ECE2009 Poster Presentations Diabetes and Cardiovascular (103 abstracts)
Dokuz Eylul University, Izmir, Turkey.
Background: Prediction of diabetic foot ulcer outcome might be helpful for clinicians in optimizing individual treatment strategy. The aim of the present study was to determine potential benefits of easily assessed clinical and laboratory factors at baseline in the prediction of the outcome in patients with diabetic foot ulcers.
Methods: In this observational study, data was collected prospectively in 670 consecutive diabetic foot ulcer episodes in 510 patients between January 1999 and June 2008, and were used retrospectively to evaluate potential predictors of amputation. After exclusion of patients who did not attend to the hospital for follow-up visits for minimum 6 months, data of 574 foot ulcer episodes were evaluated.

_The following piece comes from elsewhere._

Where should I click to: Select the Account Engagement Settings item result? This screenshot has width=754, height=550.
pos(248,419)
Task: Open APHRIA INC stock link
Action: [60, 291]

Results: Limb ischemia, osteomyelitis, and presence of gangrene and ulcer depth, which were determined by Wagner classification system, were major independent predictors of overall and major amputations. Older age, presence of coronary artery disease, smoking and ulcer size were found to be associated with either overall or major amputations. Baseline levels of acute phase reactants (white blood cell count, polymorphonuclear leukocyte count, platelet count, erythrocyte sedimentation rate (ESR), serum C-reactive protein (CRP) and albumin) and decreased hemoglobin levels were associated with amputation risk. Multivariate analysis showed that one standard deviation increase in baseline CRP and ESR levels were independent predictors of overall and major amputations, respectively.
Conclusions: Presence of limb ischemia, osteomyelitis, local and diffuse gangrene and ulcer depth were determined as independent predictors of amputation. Baseline levels of ESR and CRP seemed helpful for clinicians in prediction of amputation.